Alabama and the Oil Spill: Marketing Seafood
It’s been almost a year since millions of barrels of oil spilled into the Gulf of Mexico. If you’re still a little leery about eating seafood from the gulf, you’re not alone. One study found about 70% of consumers nationwide are concerned about seafood safety. Almost a quarter have reduced how much they eat. Alabama’s seafood industry says the catch has been tested and is safe. But as WBHM’s Andrew Yeager reports getting that message out isn’t easy.
Chris Nelson knows the seafood industry. He’s vice president of Bon Secour Fisheries. He’s the fourth generation of this family owned operation. Here at the plant in Bon Secour, Alabama, oysters come off trucks, 100 pound sacks at a time.
“We would dump ’em out of this sack through this process washer here, washes that mud and grit off the outside of the oyster.”
The washed oysters tumble along a conveyor belt and drop into boxes for shipping.
Nelson says the company’s oyster sales are down about 60% from before the spill. Shrimp sales still down by half. A turnaround depends on people buying seafood again. Those people may have visions of oil drenched sea life.
“The overall consumer perception of our products is apparently far worse than we ever thought it might be and it has been longer lasting.”
The Alabama Seafood Marketing Commission hopes to change that. Governor Robert Bentley created this new board in March. It was one of many recommendations to come from a coastal recovery commission prompted by the oil spill. We’ll get back to this new office in a moment, but first, convincing a skeptical public of seafood safety takes strategy.
“They should always put the public safety and health first. Otherwise it’ll create backfire.”
Sora Kim is a public relations professor at the University of Florida. She says gulf coast seafood marketers need to offer information to reduce uncertainty. And the information must be transparency. So don’t just cite government regulators giving the “all clear.” Show how the seafood was tested. Show how it’s been determined to be safe. Above all, don’t stage a media stunt.
Kim points to former British Agriculture Minister John Gummer. At the height of fears over mad cow disease in 1990, Gummer publicly ate hamburgers with his 4-year-old daughter. Except those half eaten hamburgers in photographs were actually bitten by a staffer. Kim says Gummer was criticized not just for staging the event, but some thought he put his daughter at risk.
“So the problem was people were not ready for accepting that beef was safe to eat at the time.”
But let’s say we’ve got that credible and transparent message and a receptive public. You’ve still got to get that message out.
Alabama does have an existing seafood promotion organization, albeit very small if you’re thinking of a “Beef, It’s What’s for Dinner” kind of marketing. The Eat Wild Alabama Shrimp campaign has just two full-time employees. Staff and volunteers mostly market shrimp through cooking demonstrations at festivals around the state. The campaign is limited too because it’s industry funded. So when shrimpers’ pocketbooks suffer, the campaign does too.

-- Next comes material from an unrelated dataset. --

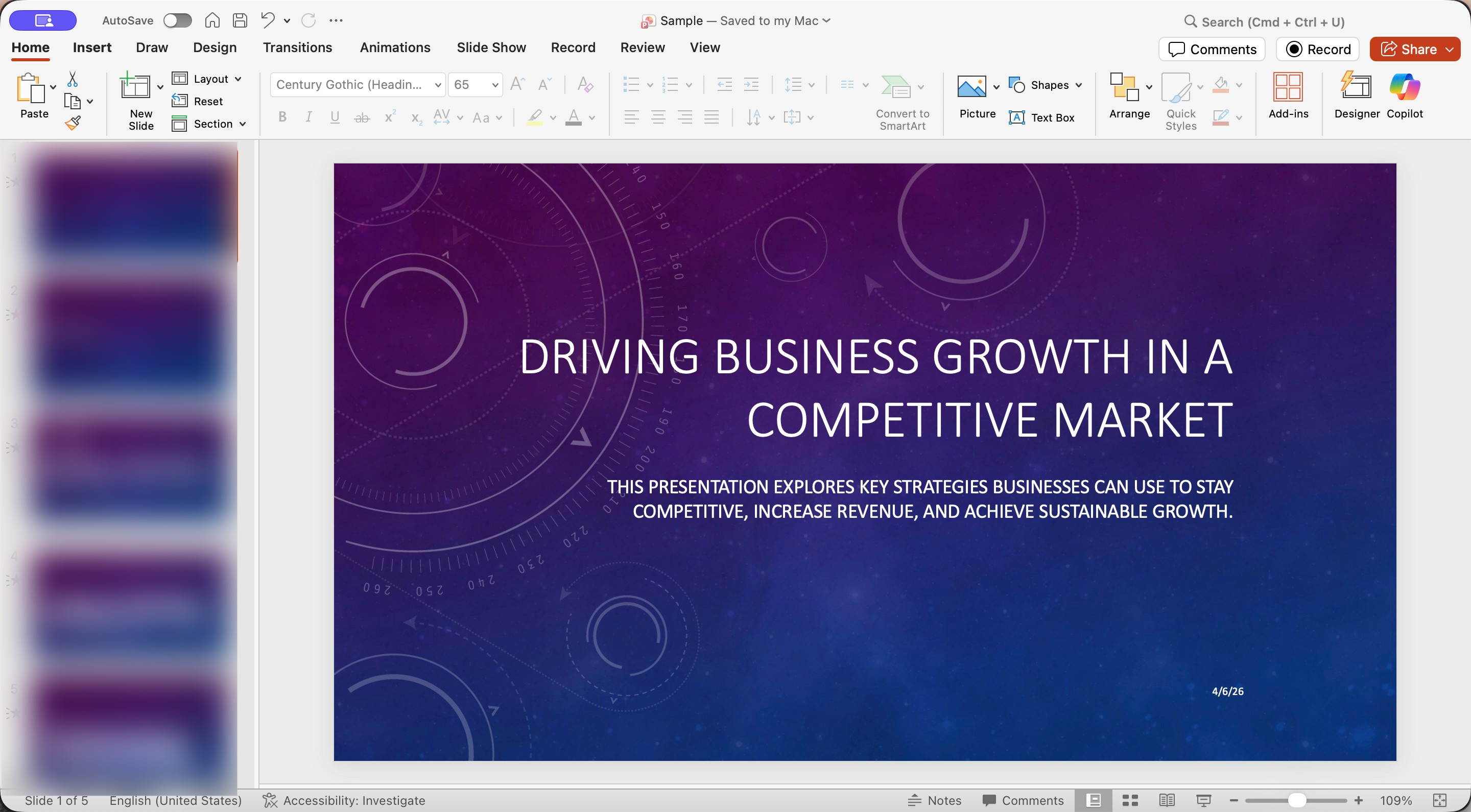Click the Cut scissors icon
1471x812 pixels.
(73, 79)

Drift down to Louisiana and it’s a far different story.
“My name is Ewell Smith.”
He’s the executive director of the Louisiana Seafood Promotion and Marketing Board. That state started the office in 1984. It runs on a one million dollar budget between state and federal monies. Although the office will have 30 million dollars over the next three years from BP. Smith says the oil spill is somewhat familiar territory because seafood sales plummeted after Katrina, Rita and other hurricanes.

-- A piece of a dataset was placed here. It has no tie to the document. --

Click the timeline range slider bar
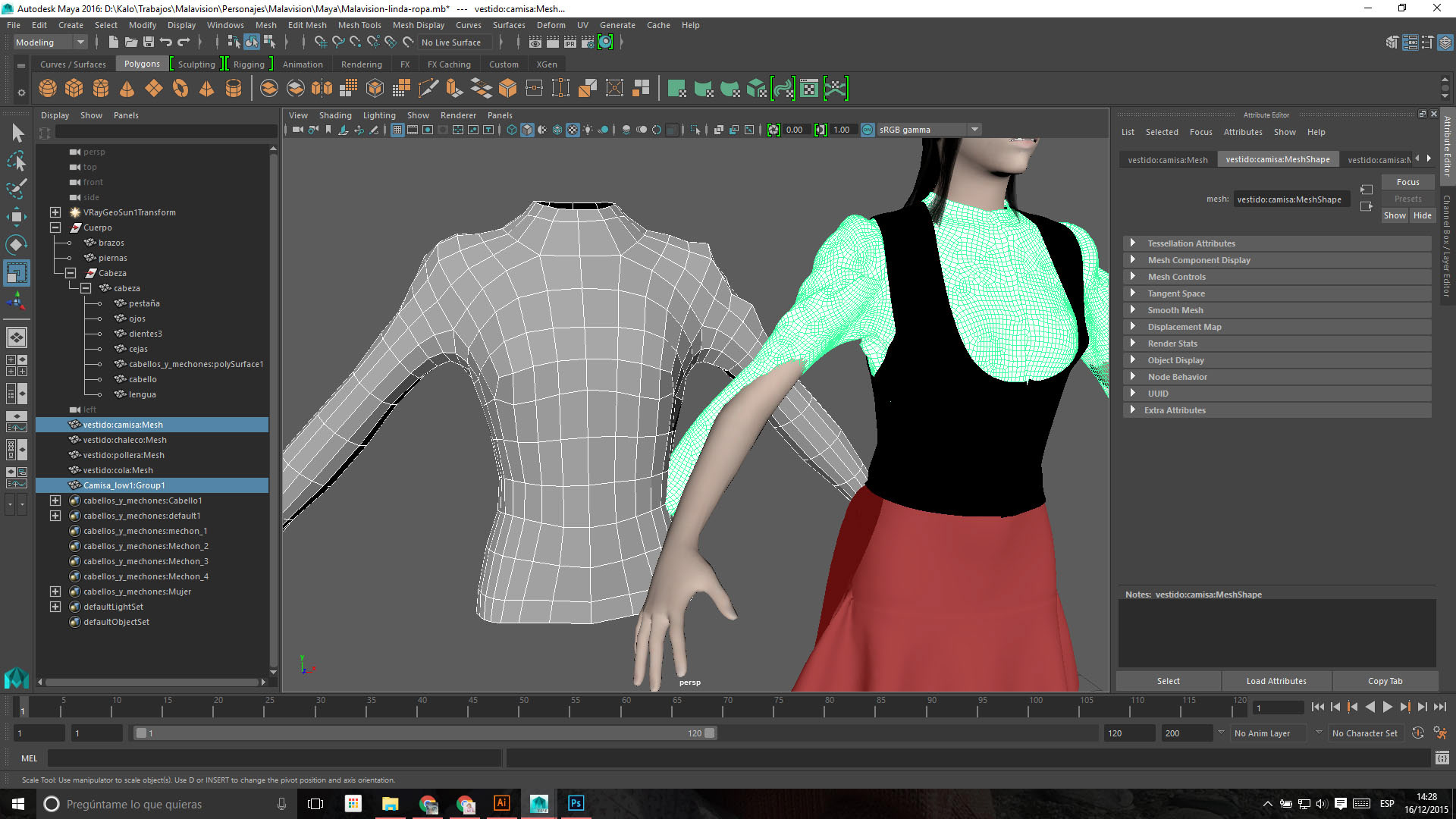1456x819 pixels. click(425, 733)
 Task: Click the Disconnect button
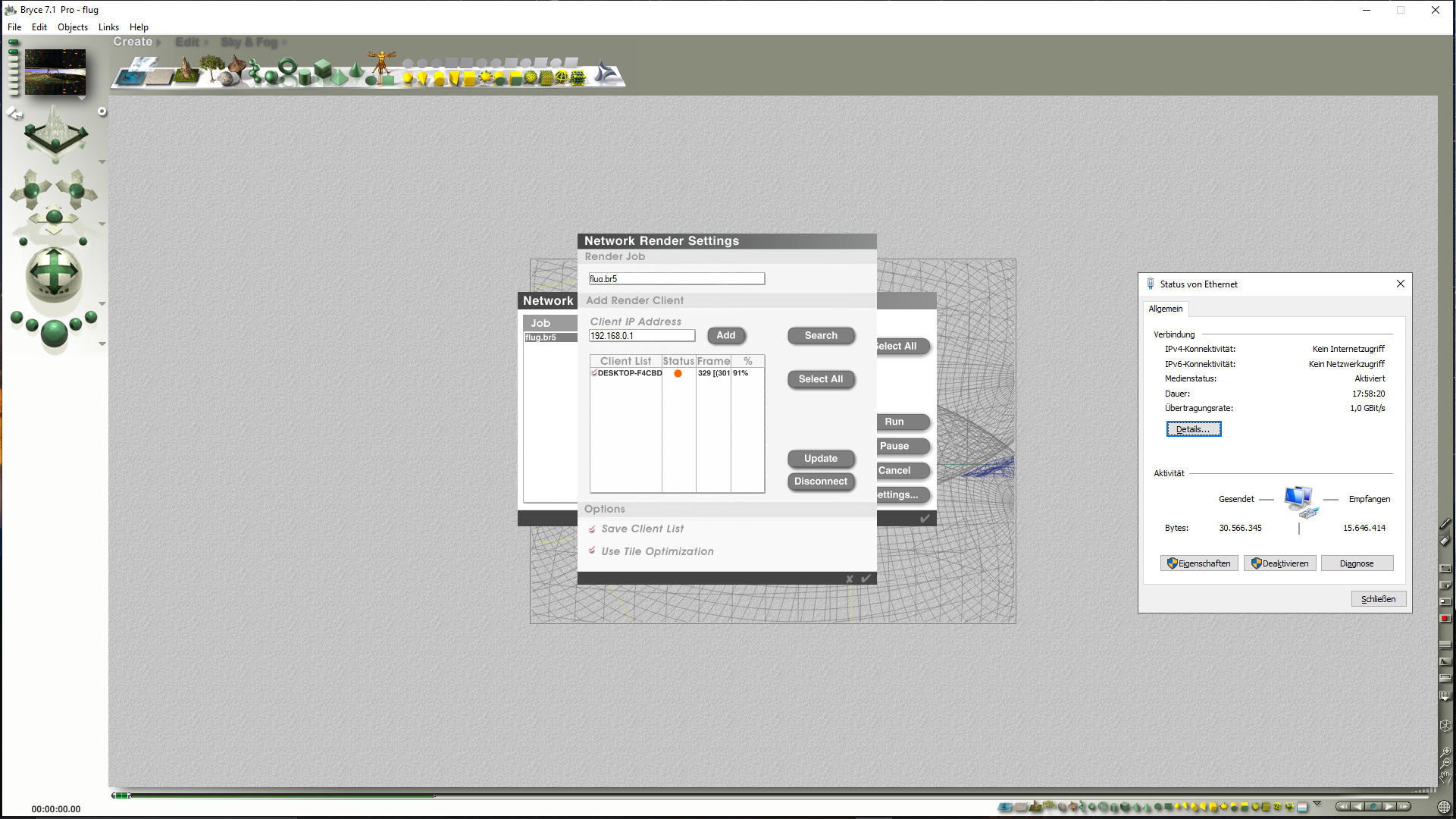click(x=820, y=482)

“A month following Katrina we got a clean bill of health from EPA, FDA and NOAA on our seafood and our water. But it took us about two years to turn that around.”

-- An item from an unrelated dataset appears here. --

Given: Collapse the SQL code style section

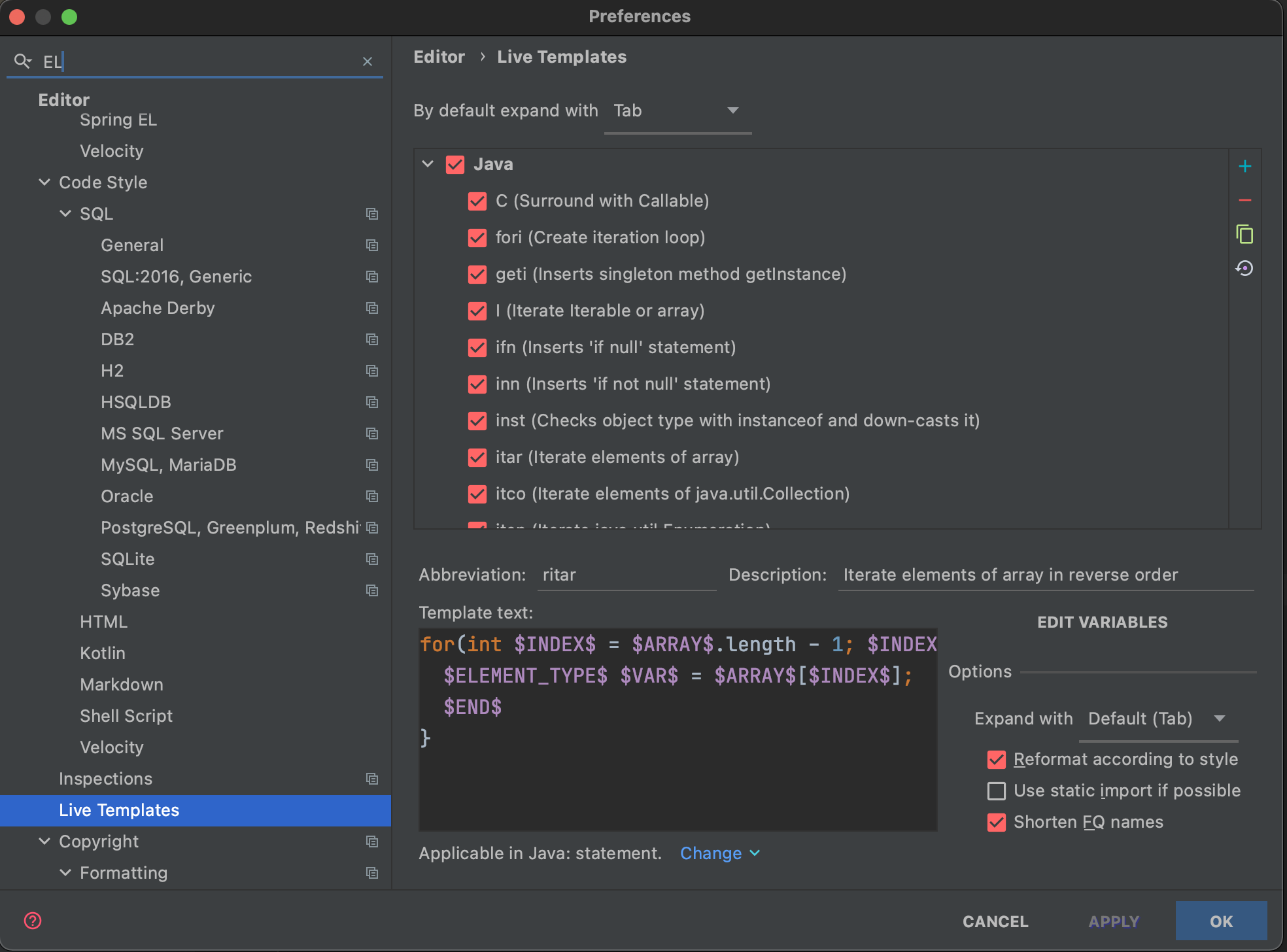Looking at the screenshot, I should (x=65, y=213).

Besides a timeline of years for recovery, Bon Secour Fisheries Vice President Chris Nelson makes the point, just what is Alabama seafood?
“If I’ve got a boat that is delivering shrimp for me and it’s home ported out of Louisiana and he catches shrimp off of Texas and he lands them here in Alabama, then where are those shrimp from.”
What’s needed, Nelson says, is a regional campaign. The seeds of that are in the Gulf Seafood Marketing Coalition. The organization just started last month, backed with federal money. It’s tasked with coordinating seafood marketing between the five gulf coast states, the industry, restaurants and retailers. A former member of Florida’s seafood promotion office is leading the coalition, but no specific plans yet.
So turning back to the Alabama Seafood Marketing Commission, it’s in a similar position. The governor created the organization, but no board members yet. No specific plans. But it does mean this; as a post-spill, regional marketing effort kicks off, Alabama now has a direct way to be at the table.